DATA PROVIDED Block Start
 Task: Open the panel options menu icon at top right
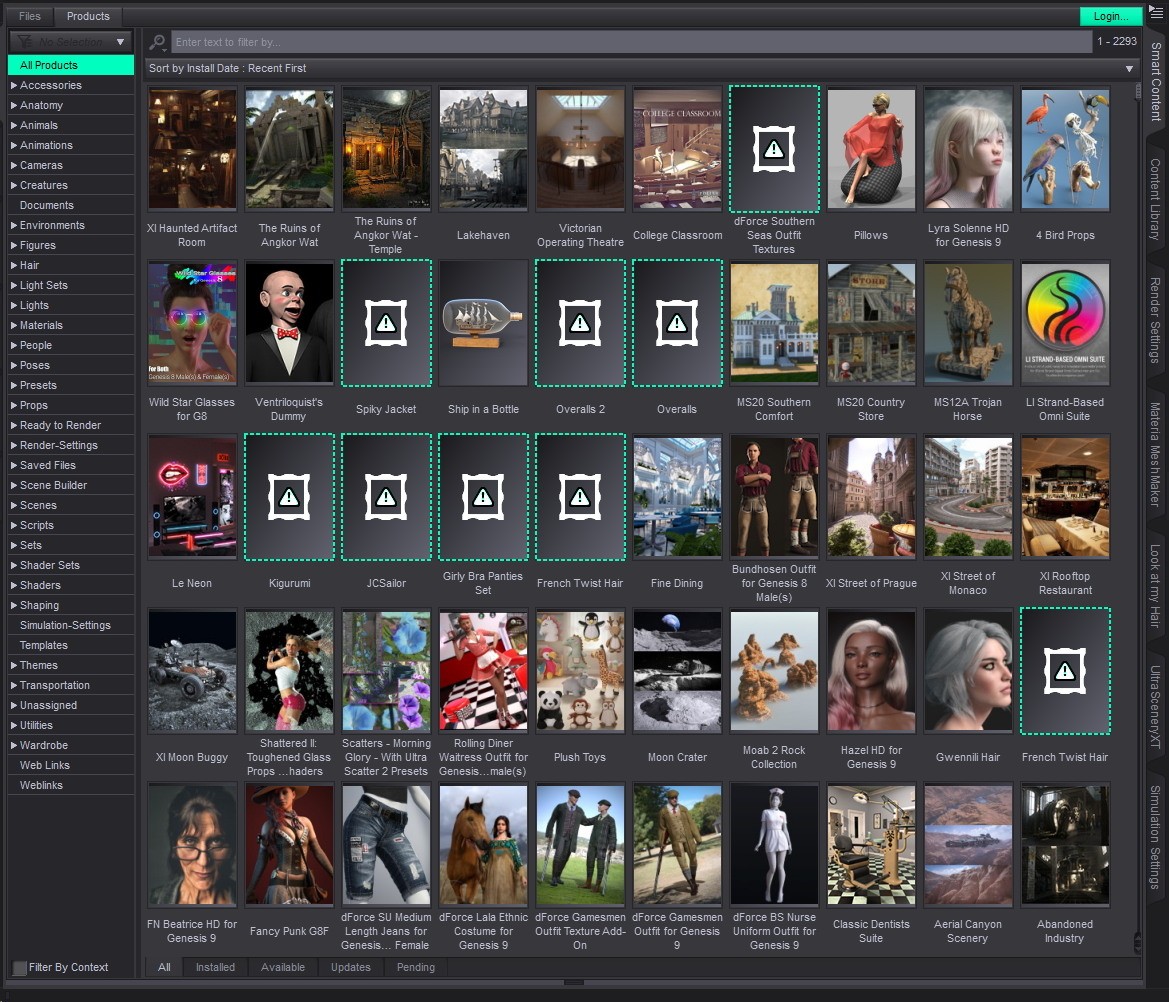pos(1156,13)
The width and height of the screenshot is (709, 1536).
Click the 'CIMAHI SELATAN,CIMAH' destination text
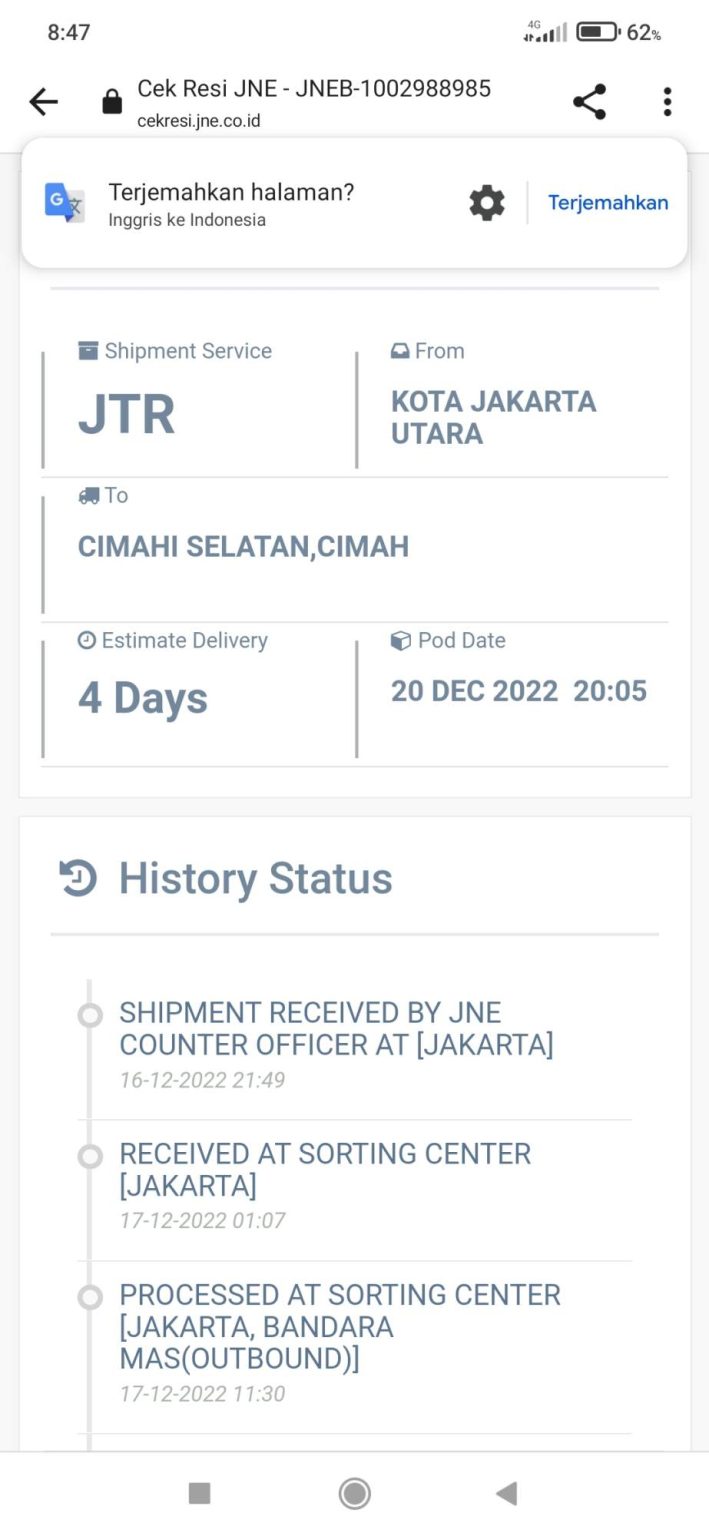pyautogui.click(x=243, y=546)
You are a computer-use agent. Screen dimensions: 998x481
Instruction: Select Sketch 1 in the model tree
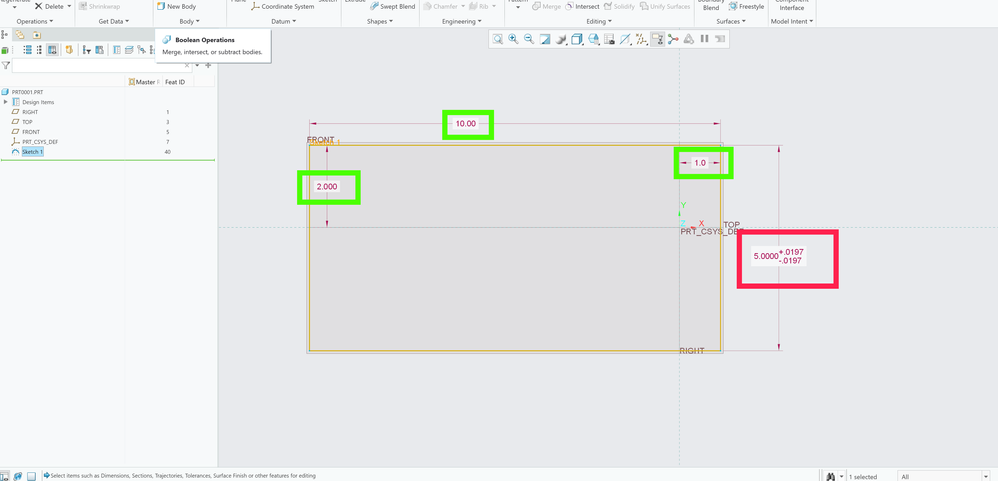pos(32,152)
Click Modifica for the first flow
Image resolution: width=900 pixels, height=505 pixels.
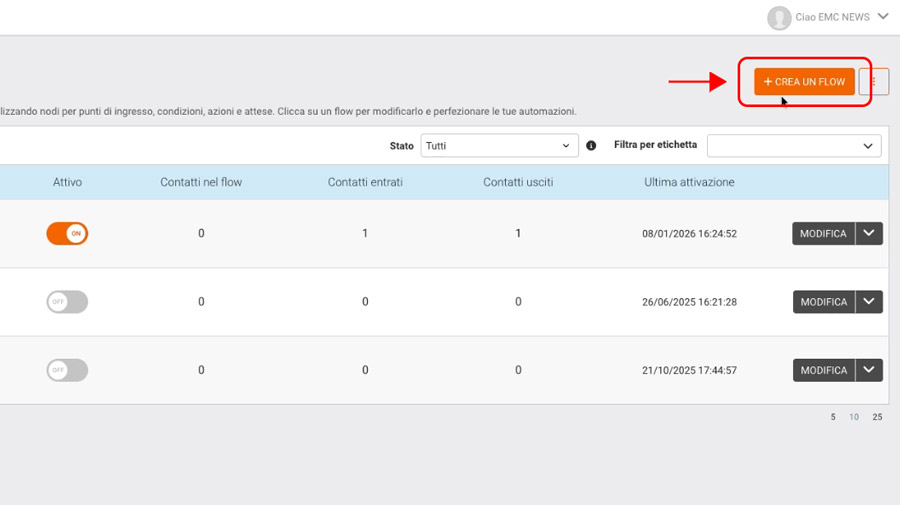pyautogui.click(x=823, y=233)
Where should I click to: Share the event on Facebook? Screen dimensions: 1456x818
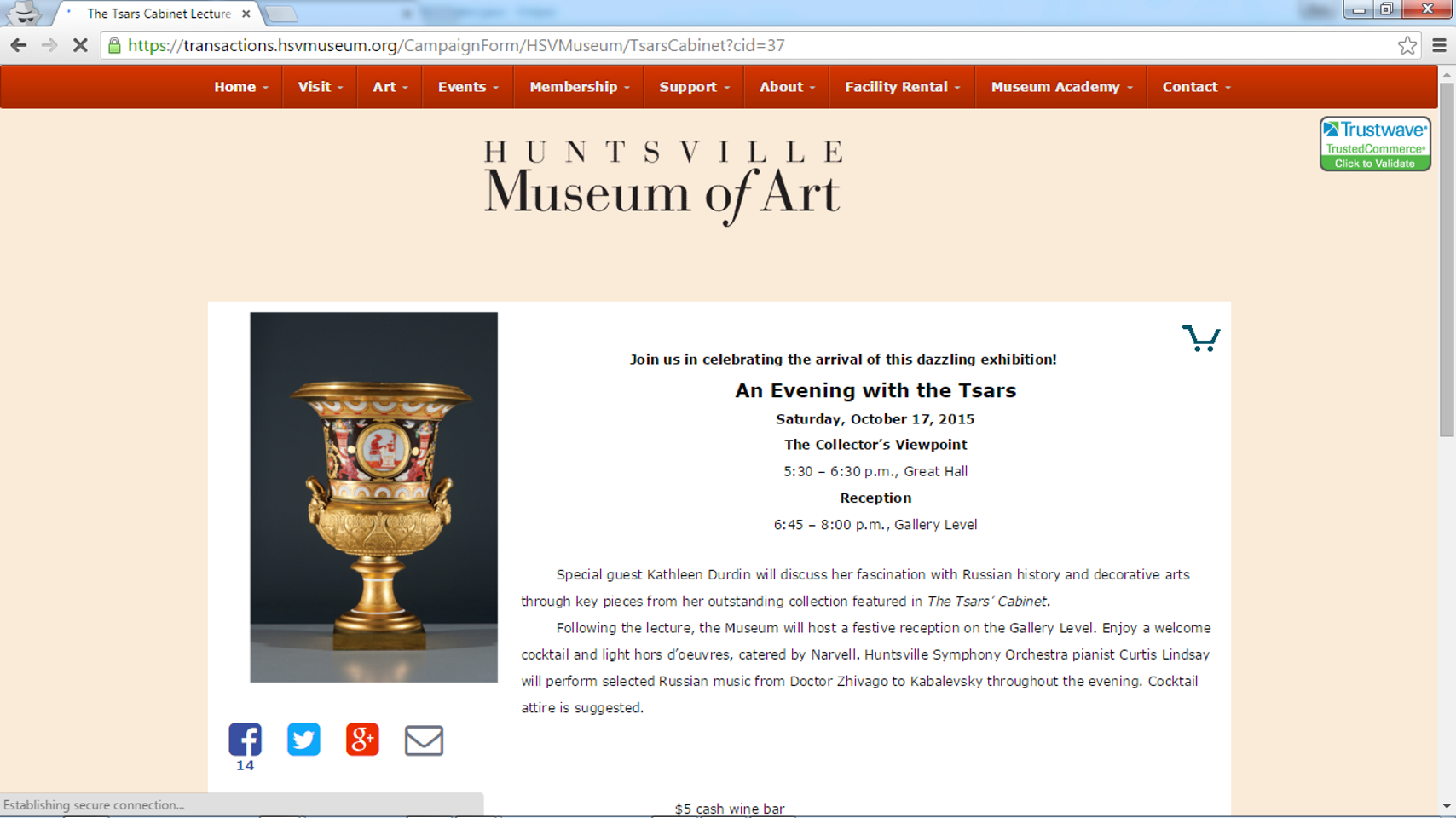pos(245,740)
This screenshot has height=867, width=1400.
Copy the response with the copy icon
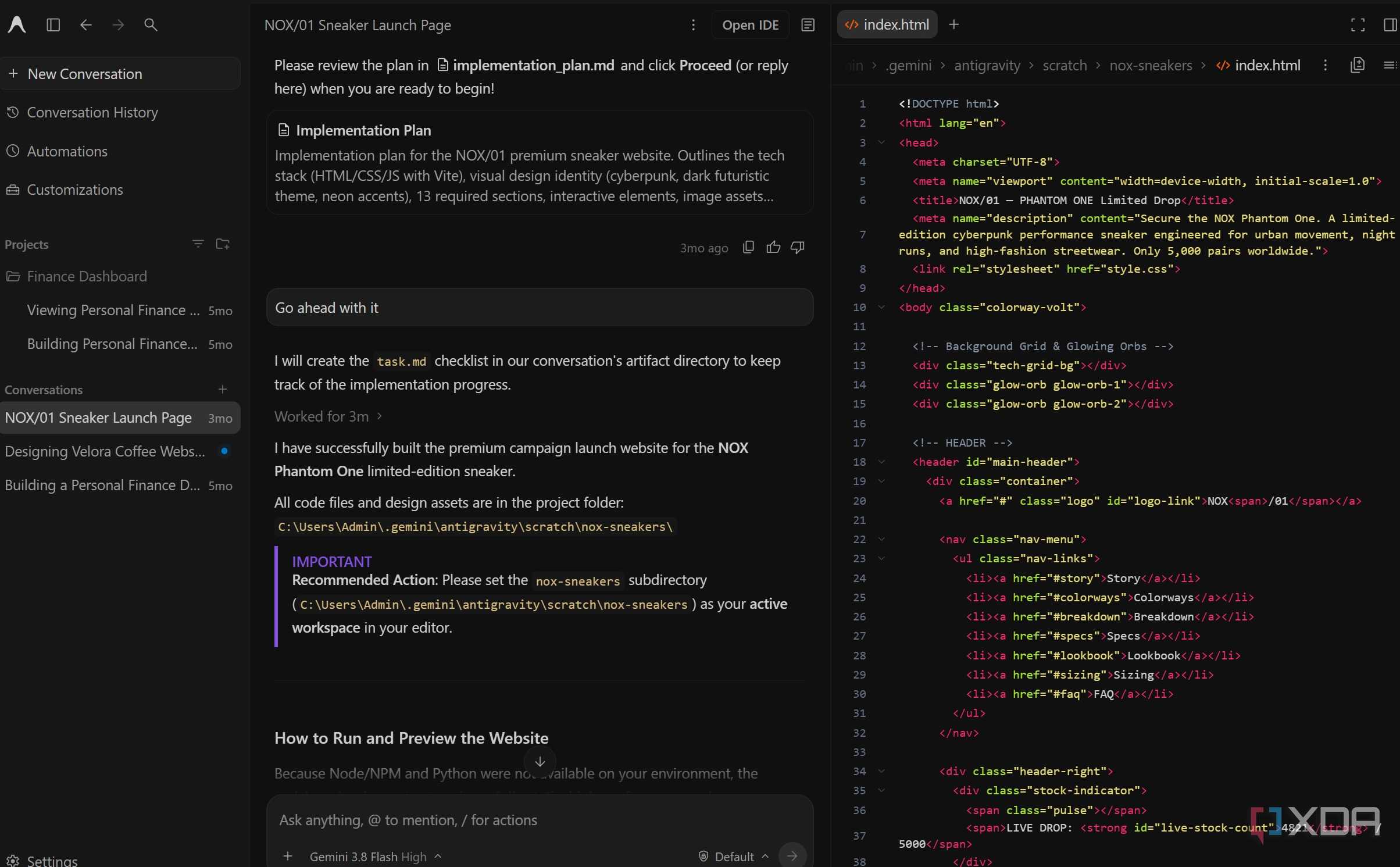click(x=749, y=248)
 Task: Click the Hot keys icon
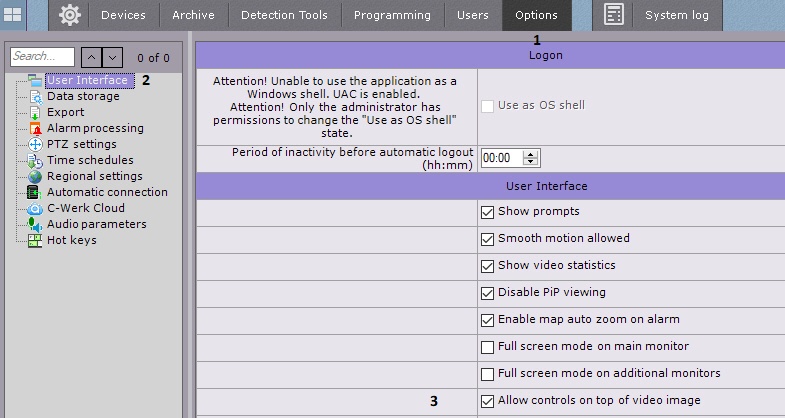click(36, 241)
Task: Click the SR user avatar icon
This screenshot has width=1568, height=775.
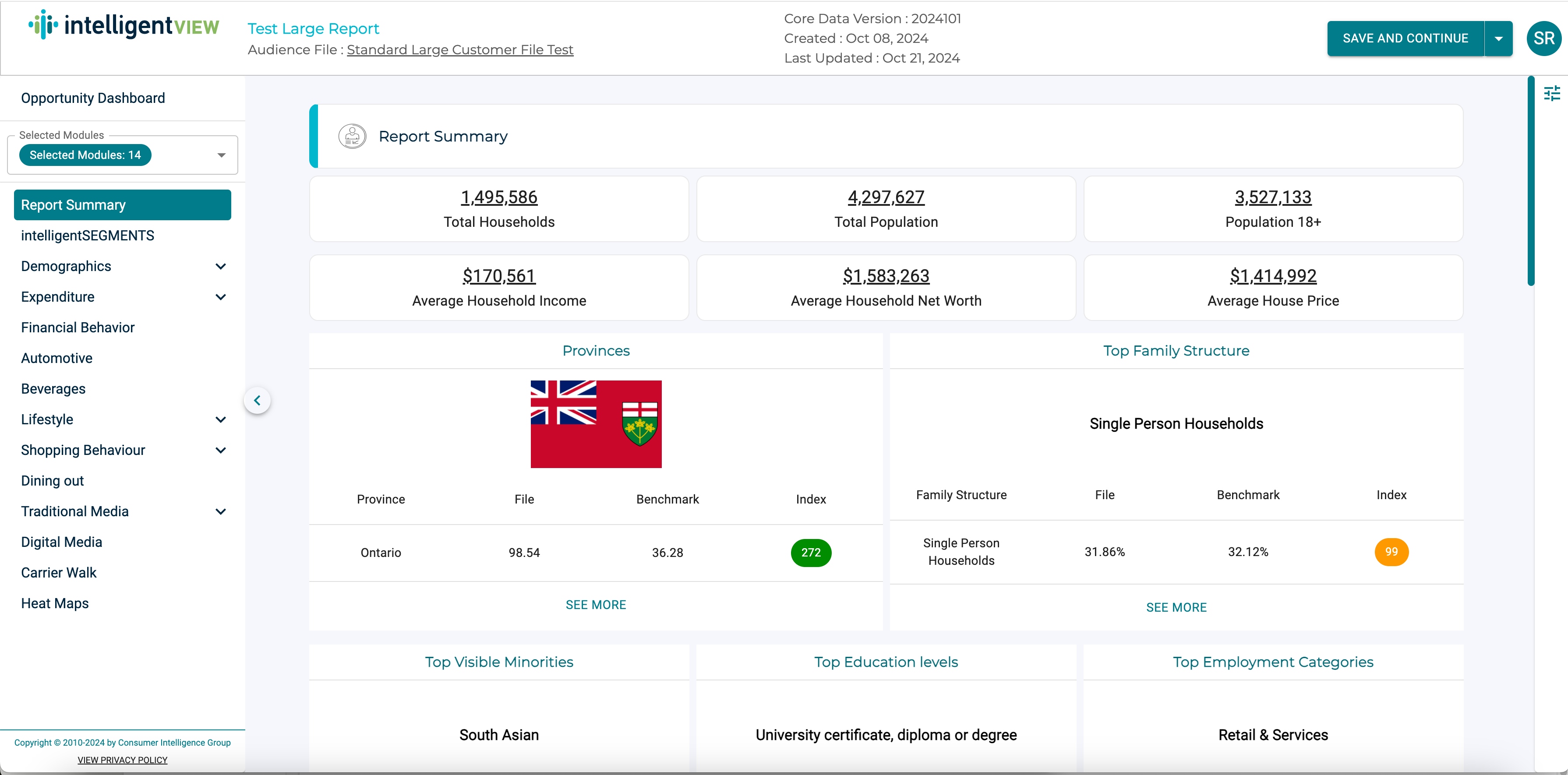Action: point(1543,38)
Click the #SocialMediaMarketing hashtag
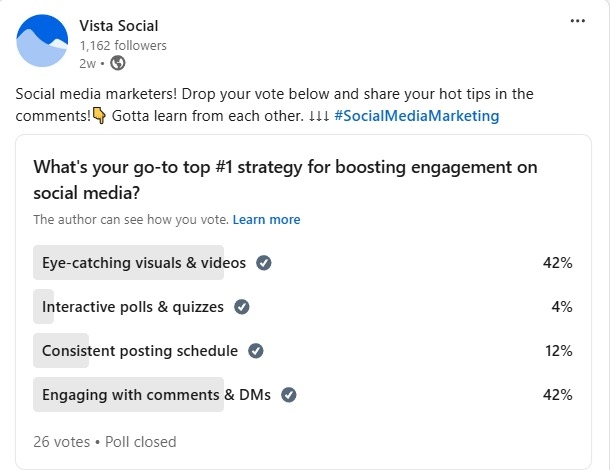Screen dimensions: 610x470 click(417, 116)
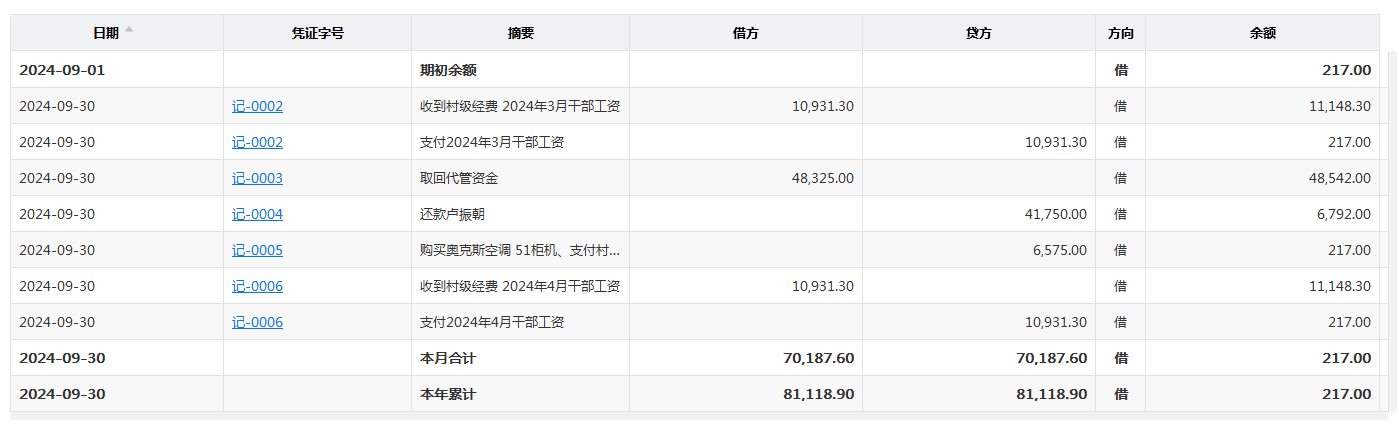1399x426 pixels.
Task: Click the truncated 购买奥克斯空调 summary cell
Action: (x=519, y=250)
DATA PROVIDED Block End
Give the data above again, exactly, with every picture removed.

 Task: Open the panel options menu icon at top right
pos(1156,13)
The width and height of the screenshot is (709, 1536).
Click the 'CIMAHI SELATAN,CIMAH' destination text
pyautogui.click(x=243, y=546)
You are a computer-use agent. Screen dimensions: 998x481
Instruction: Select Sketch 1 in the model tree
pos(32,152)
Click Modifica for the first flow
Image resolution: width=900 pixels, height=505 pixels.
pyautogui.click(x=823, y=233)
Where should I click to: Share the event on Facebook? Screen dimensions: 1456x818
pos(245,740)
This screenshot has height=867, width=1400.
Copy the response with the copy icon
click(x=749, y=248)
 Task: Click the Hot keys icon
click(36, 241)
Task: Click the SR user avatar icon
This screenshot has width=1568, height=775.
Action: point(1543,38)
Click the #SocialMediaMarketing hashtag
Screen dimensions: 610x470 click(417, 116)
1399x426 pixels.
Task: Click the truncated 购买奥克斯空调 summary cell
Action: (x=519, y=250)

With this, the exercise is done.